- Record list:
———
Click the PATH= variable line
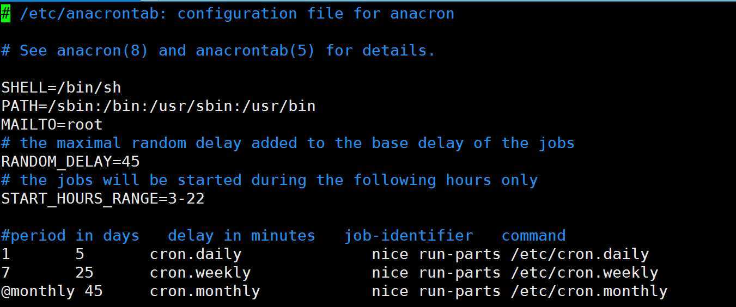This screenshot has height=307, width=736. coord(158,106)
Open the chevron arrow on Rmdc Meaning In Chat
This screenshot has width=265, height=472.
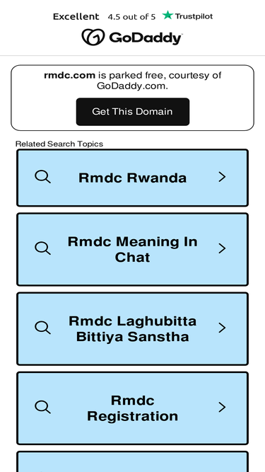[x=222, y=248]
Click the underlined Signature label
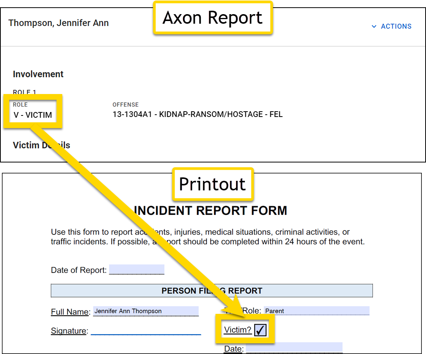The height and width of the screenshot is (354, 426). coord(68,331)
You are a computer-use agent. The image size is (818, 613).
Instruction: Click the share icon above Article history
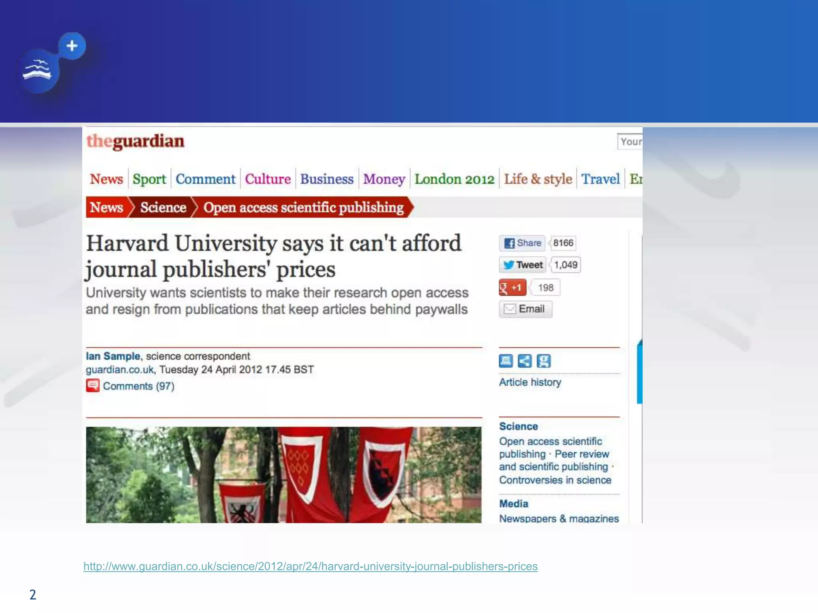tap(524, 361)
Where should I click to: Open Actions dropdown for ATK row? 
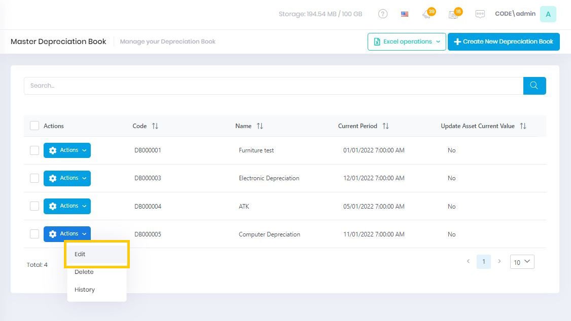tap(67, 206)
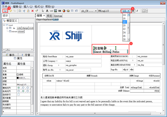Toggle italic formatting button
Viewport: 167px width, 117px height.
coord(137,11)
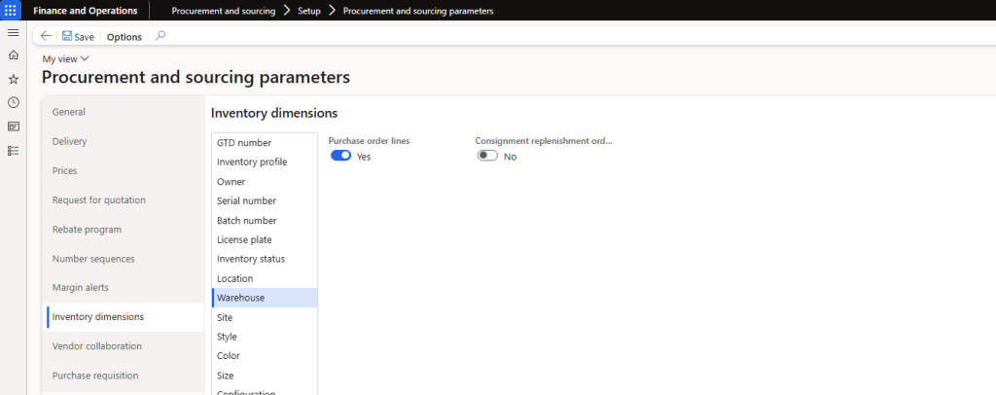
Task: Click the search magnifier in action bar
Action: [160, 36]
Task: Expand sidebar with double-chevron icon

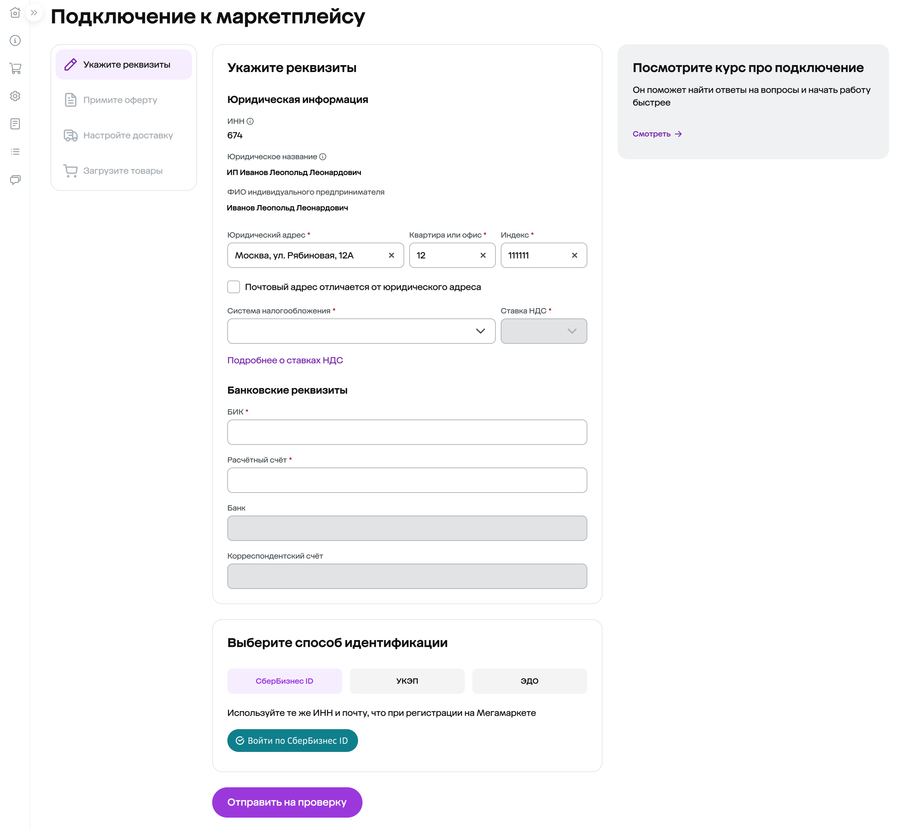Action: coord(34,13)
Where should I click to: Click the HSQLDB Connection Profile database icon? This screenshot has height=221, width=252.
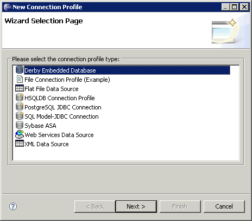point(20,98)
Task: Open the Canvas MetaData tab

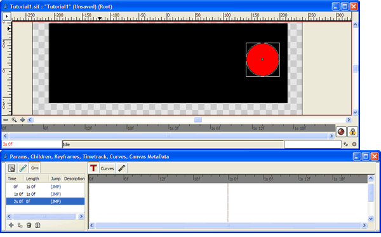Action: pos(122,168)
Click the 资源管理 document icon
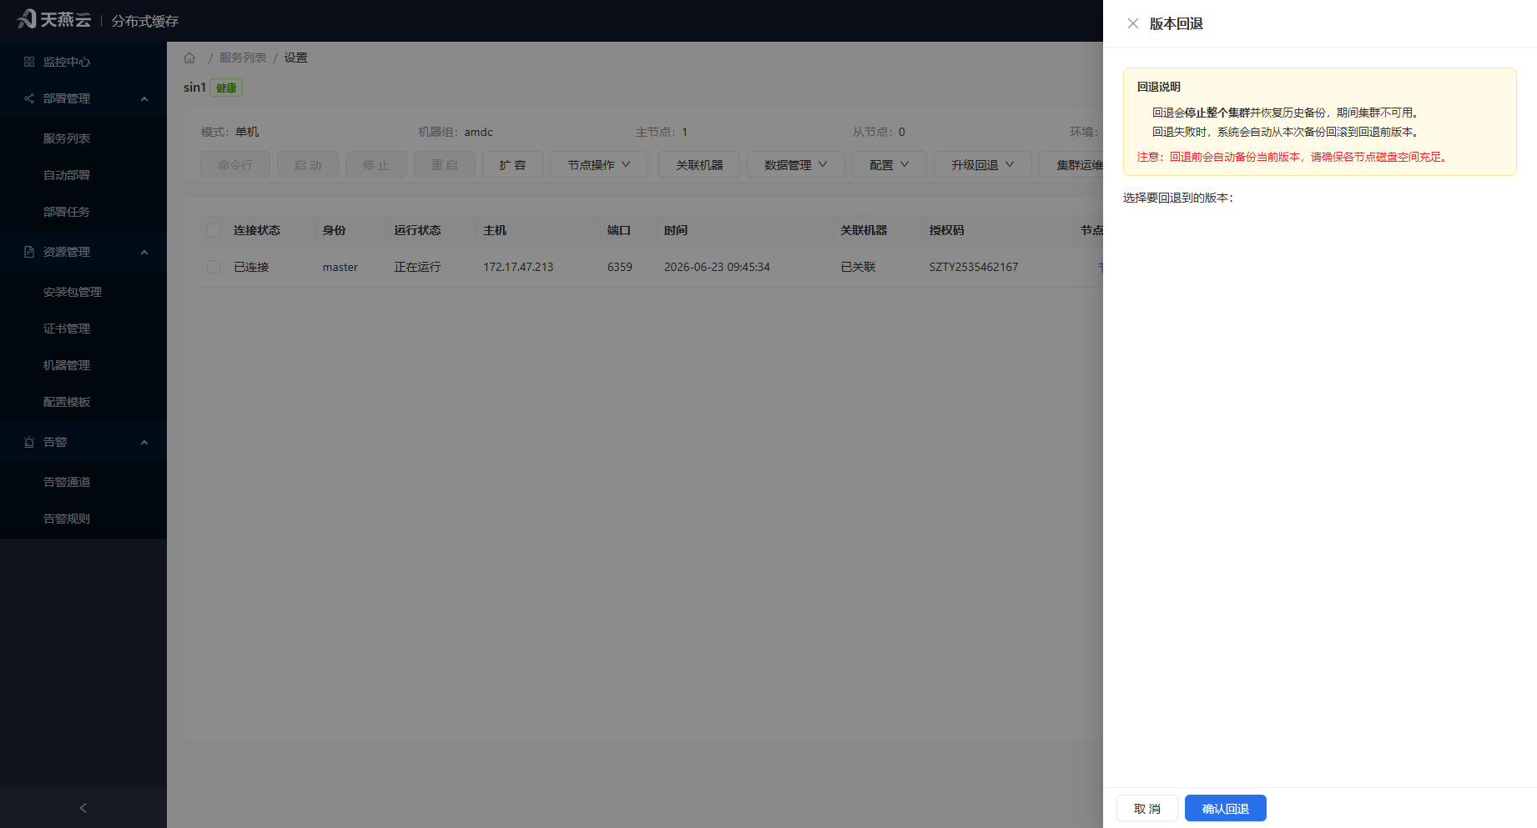 pos(29,252)
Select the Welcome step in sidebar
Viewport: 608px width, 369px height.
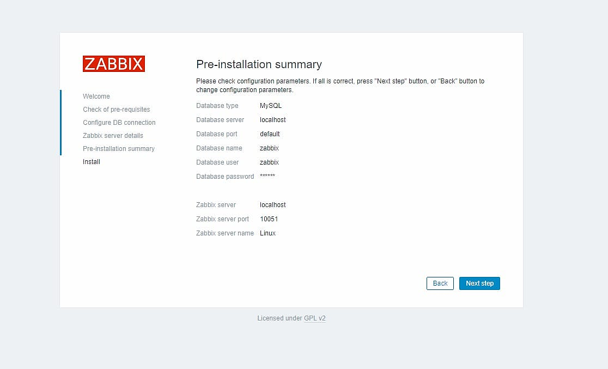(96, 96)
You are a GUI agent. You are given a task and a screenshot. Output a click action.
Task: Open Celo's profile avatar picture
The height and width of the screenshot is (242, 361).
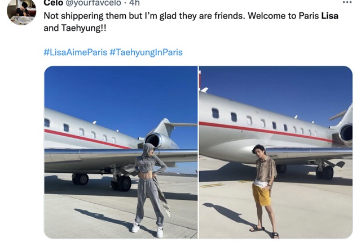pyautogui.click(x=21, y=11)
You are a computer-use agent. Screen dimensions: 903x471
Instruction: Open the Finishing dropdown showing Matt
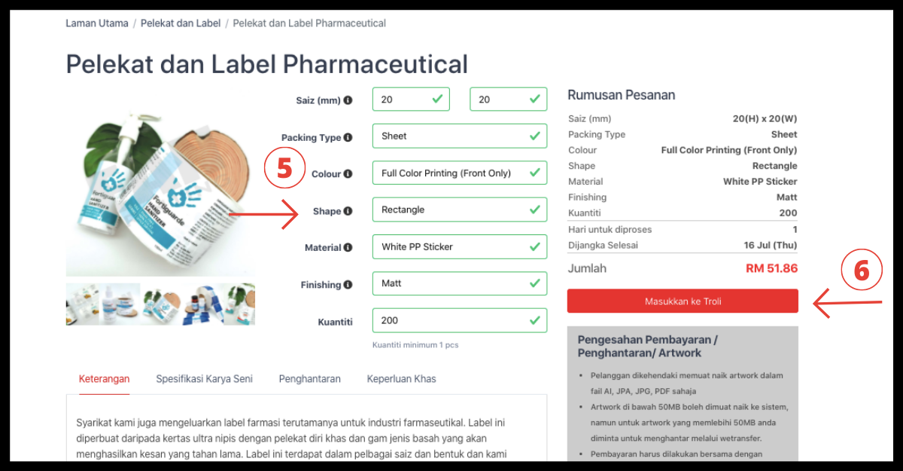tap(459, 283)
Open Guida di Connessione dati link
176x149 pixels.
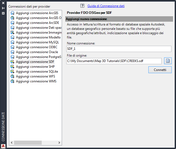[x=106, y=6]
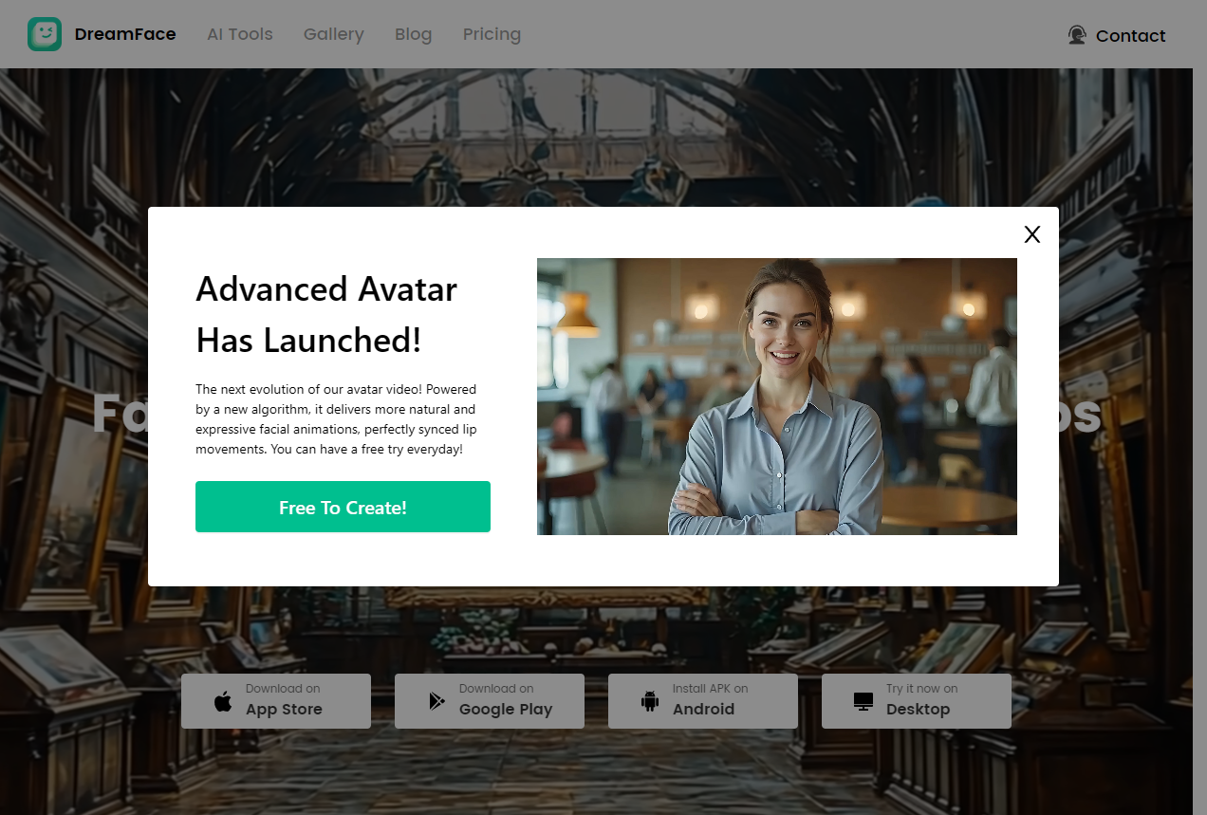Click Install APK on Android button

click(703, 701)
———
- What to work on:
Extract every line above word for word, leaving out the pictures.

- Result of the task:
Click the PATH= variable line
This screenshot has height=307, width=736. coord(158,106)
Open the chevron arrow on Rmdc Meaning In Chat
This screenshot has width=265, height=472.
[x=222, y=248]
Click the underlined Signature label
The height and width of the screenshot is (354, 426). coord(68,331)
You are a computer-use agent. The image size is (818, 613).
Instruction: Click the share icon above Article history
tap(524, 361)
Where should I click to: Open Actions dropdown for ATK row? 
tap(67, 206)
Toggle italic formatting button
Viewport: 167px width, 117px height.
coord(137,11)
Task: Click the search magnifier in action bar
Action: [160, 36]
Task: Expand sidebar with double-chevron icon

Action: coord(34,13)
Where should I click to: Click the HSQLDB Connection Profile database icon? This screenshot has height=221, width=252.
point(20,98)
Task: Open the Canvas MetaData tab

Action: pos(122,168)
Click the 资源管理 document icon
 pos(29,252)
Select the Welcome step in sidebar
Viewport: 608px width, 369px height.
(96, 96)
You are a GUI agent. You are given a task and a screenshot. Output a click action.
Task: Open Celo's profile avatar picture
The height and width of the screenshot is (242, 361).
pyautogui.click(x=21, y=11)
You are a computer-use agent. Screen dimensions: 903x471
Instruction: Open the Finishing dropdown showing Matt
tap(459, 283)
Open Guida di Connessione dati link
176x149 pixels.
[x=106, y=6]
Click Install APK on Android button

click(703, 701)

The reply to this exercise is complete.